Pillar of ProfessionalismKey PointsExample of Equitable and Accountable Approach
1. Patient-centered care
  • Assessments of professionalism should relate directly to safe and ethical patient care.

  • Physicians should engage structural humility, particularly with marginalized patients.29

  • Physicians should attend to how their own subjectivity, positionality, and countertransference can bias their perception and behavior.

Situation: A Black medical student sees that a Black child has met all their developmental goals and comments, “that’s lit.” The supervising resident tells the student the behavior was unprofessional.
Alternative: The supervising resident should consider how cultural, generational, racialized, and gendered differences in experience might shape their interpretation of the interaction. The supervising clinician should reflect on how the comment shaped the clinical encounter prior to making assessments about professionalism.
2. Inclusivity and accountability
  • Clinical teams should value the diverse contributions of each member based on both training (ie, rank, profession) and lived experience.

  • Physicians should center mutual trust and effective communication to optimize patient care.30

  • Individual professionalism should include honesty and accountability for colleagues.
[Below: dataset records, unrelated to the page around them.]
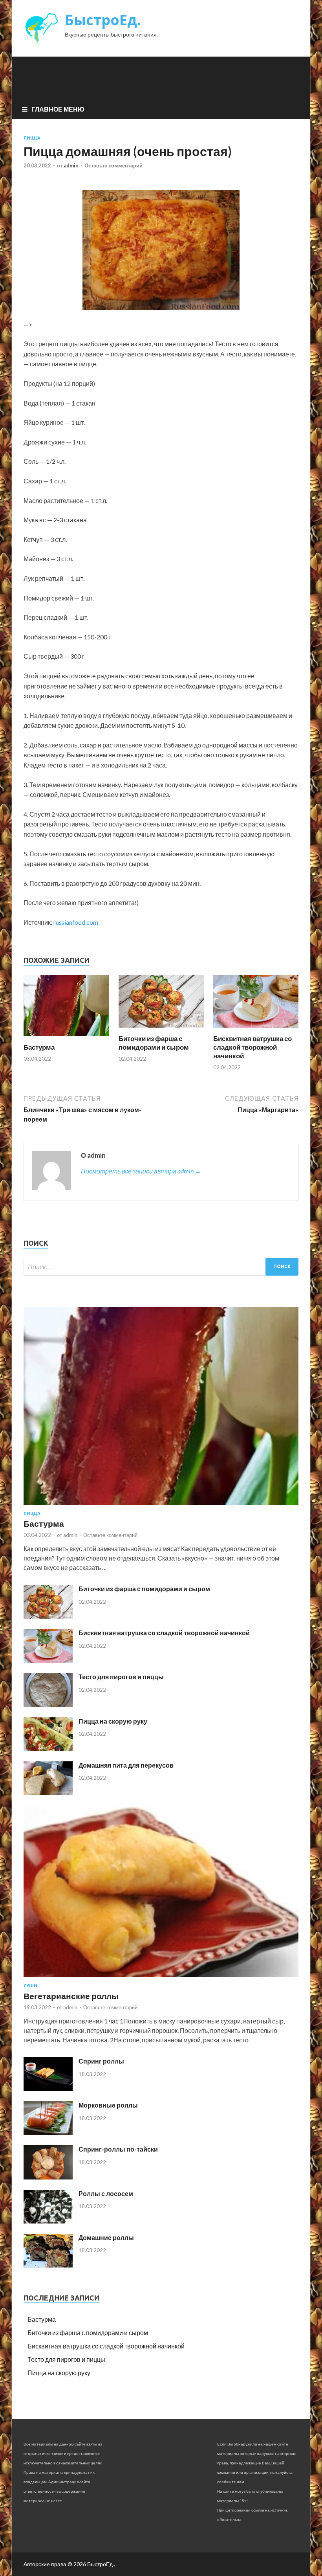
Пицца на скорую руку (113, 1721)
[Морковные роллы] (48, 2132)
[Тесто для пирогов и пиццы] (48, 1704)
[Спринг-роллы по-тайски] (48, 2177)
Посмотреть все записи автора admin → (141, 1171)
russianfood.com (75, 922)
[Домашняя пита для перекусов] (48, 1792)
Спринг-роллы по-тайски (118, 2149)
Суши (30, 1985)
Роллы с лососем (106, 2193)
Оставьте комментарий (113, 165)
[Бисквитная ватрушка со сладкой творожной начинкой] (255, 1029)
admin (71, 165)
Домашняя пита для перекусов (126, 1765)
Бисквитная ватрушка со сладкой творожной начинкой (252, 1047)
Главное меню (57, 109)
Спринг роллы (101, 2061)
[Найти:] (161, 1267)
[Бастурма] (66, 1038)
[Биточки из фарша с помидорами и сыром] (161, 1029)
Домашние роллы (106, 2237)
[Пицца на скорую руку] (48, 1748)
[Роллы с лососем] (48, 2221)
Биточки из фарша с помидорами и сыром (154, 1042)
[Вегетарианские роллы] (161, 1978)
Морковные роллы (108, 2105)
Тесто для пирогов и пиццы (121, 1676)
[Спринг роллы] (48, 2088)
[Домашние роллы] (48, 2265)
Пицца (32, 138)
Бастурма (39, 1047)
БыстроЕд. (103, 19)
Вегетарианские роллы (71, 1996)
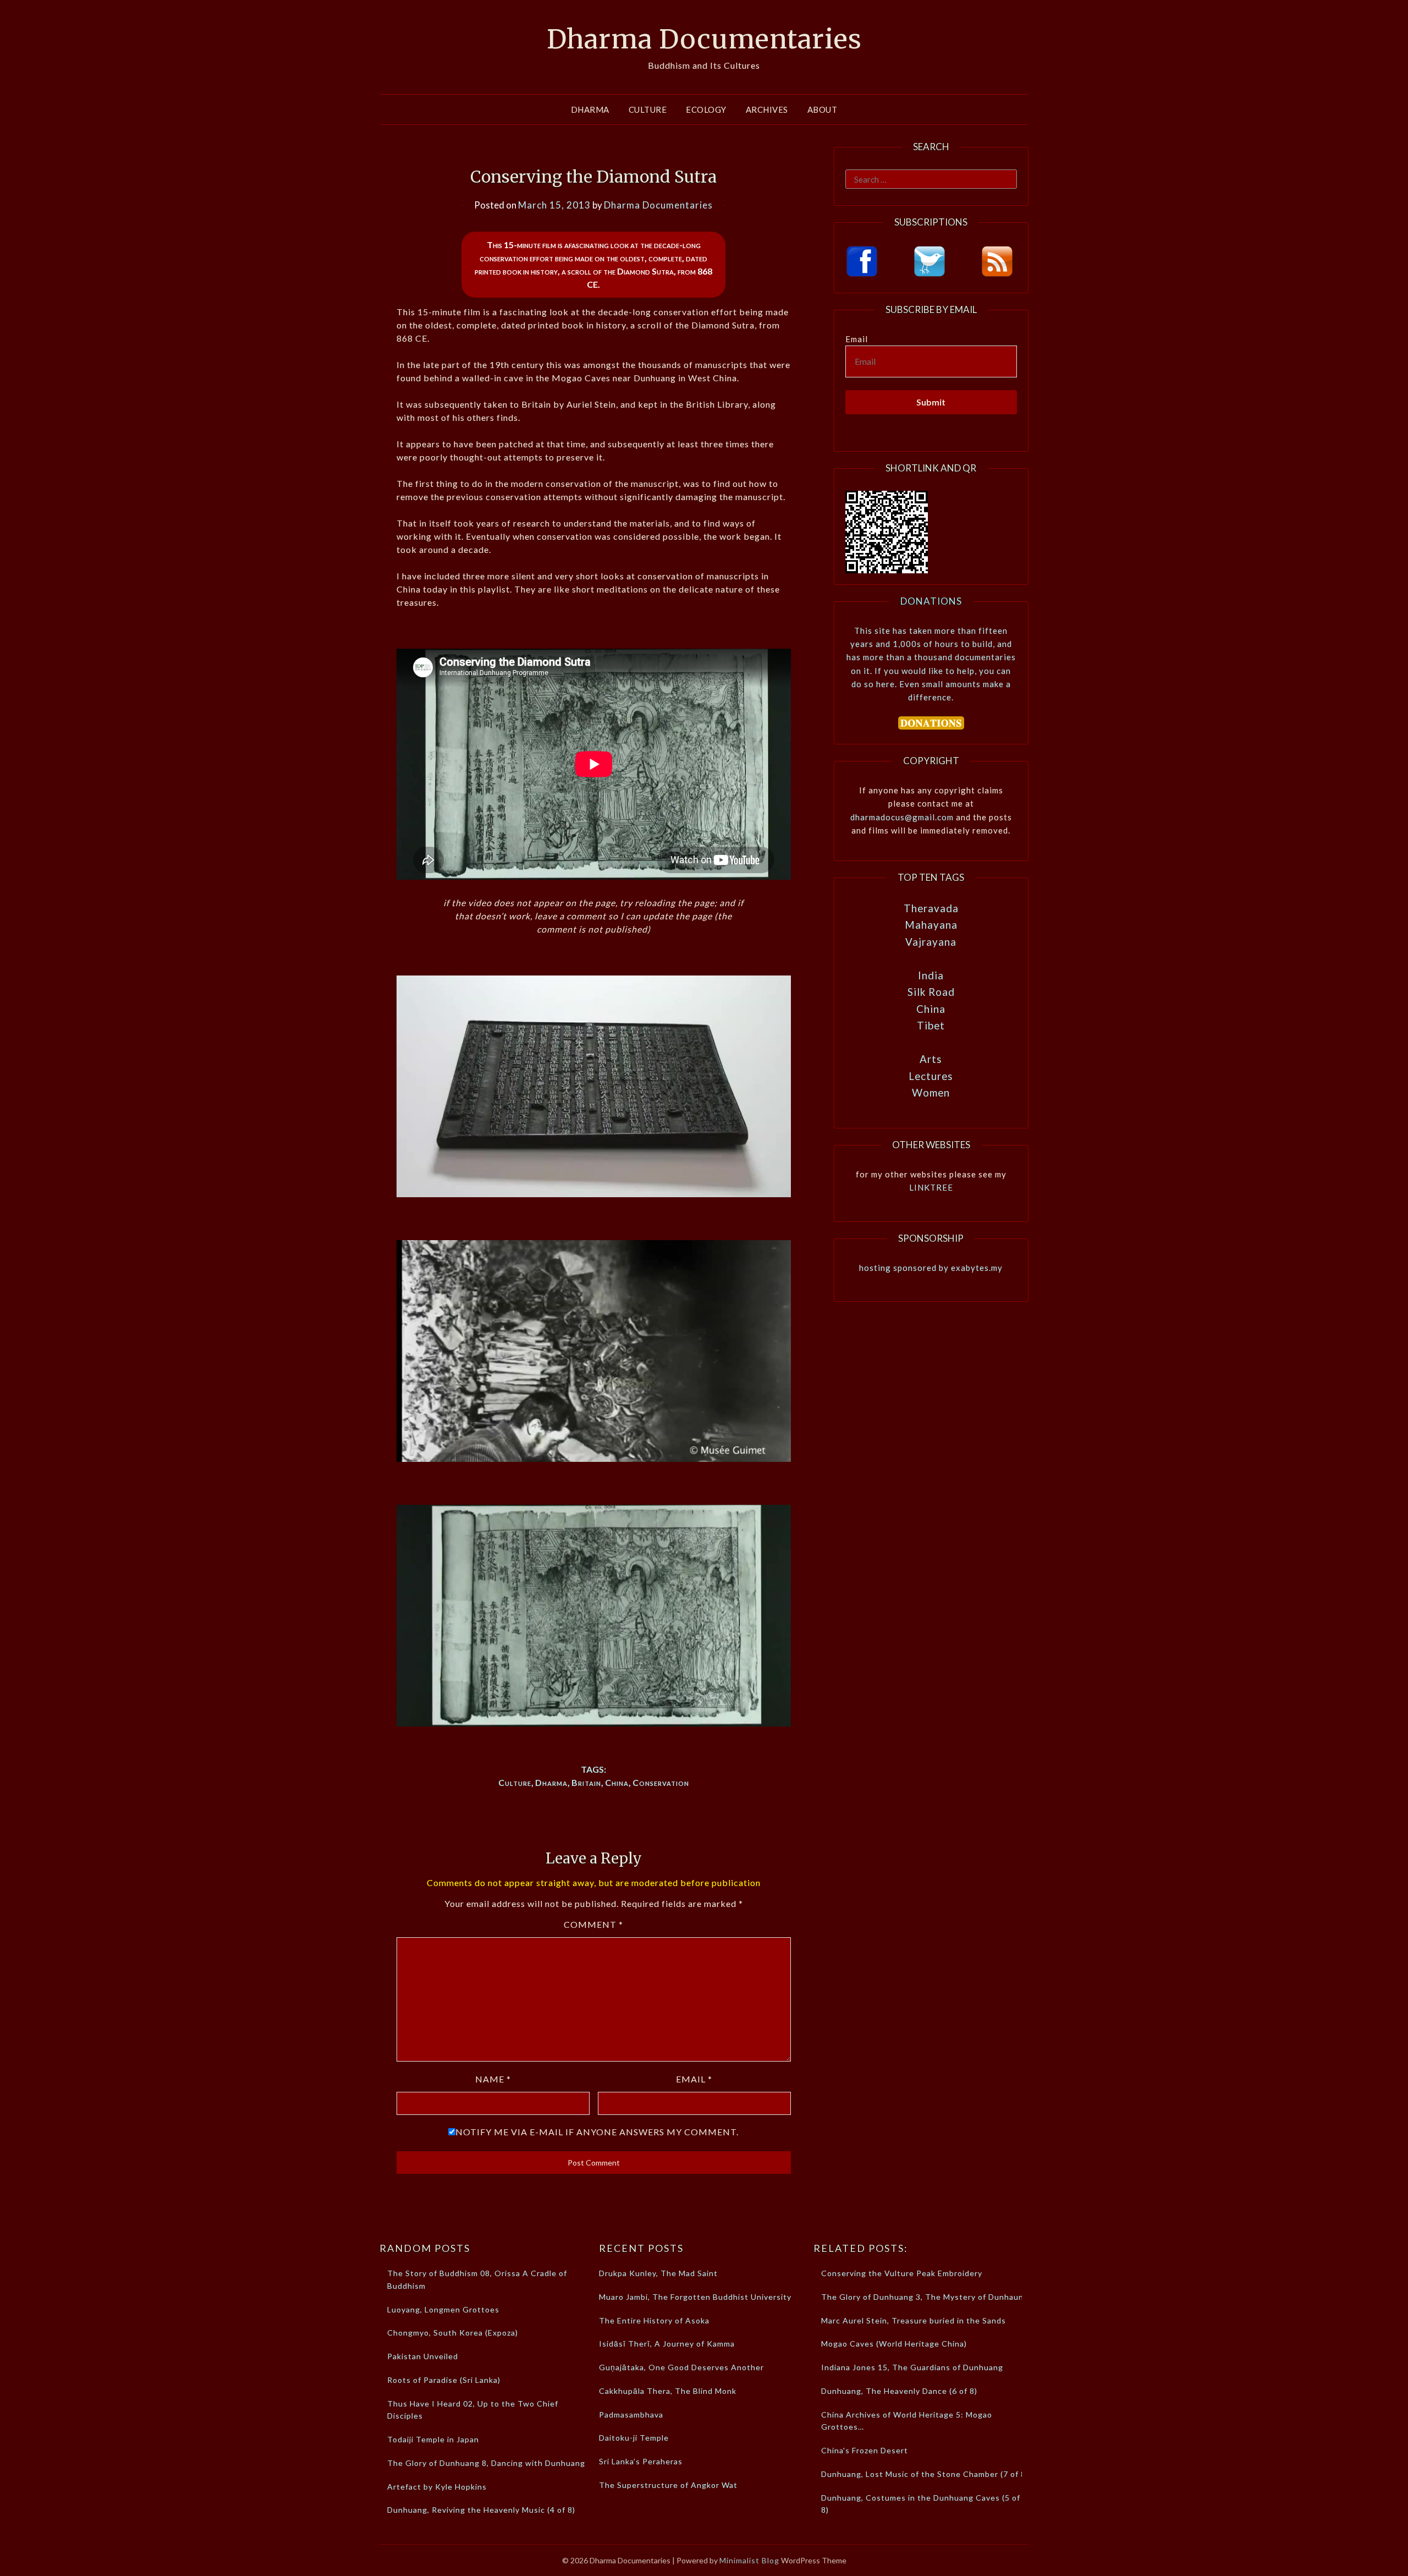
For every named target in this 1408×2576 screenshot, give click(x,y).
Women (931, 1092)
Situation: A surgeon working with a resident in a laparoscopic procedure needed adjustment in the camera position and yells at the resident holding the camera, “Are you blind?!”
Alternative: As valued as clinical team members, residents and technicians should be empowered to call attention to this behavior and encourage the surgeon to engage more positive skills to cope with stress.
3. Equity
  • Physicians should seek to dismantle racism, sexism, economic inequality, and other forms of oppression within medicine as an institution.10

  • Assessments of professionalism should promote justice for minoritized trainees.

Situation: A disabled student of color with 1 excused absence for chronic illness requests another excused absence to attend a conference on leadership for racially minoritized students in medicine. The supervisors lecture the student on professionalism and excessive absences.
Alternative: Institutions should provide disabled students of color with accommodations, and time and funding to accept an award at a conference that would promote their professional development.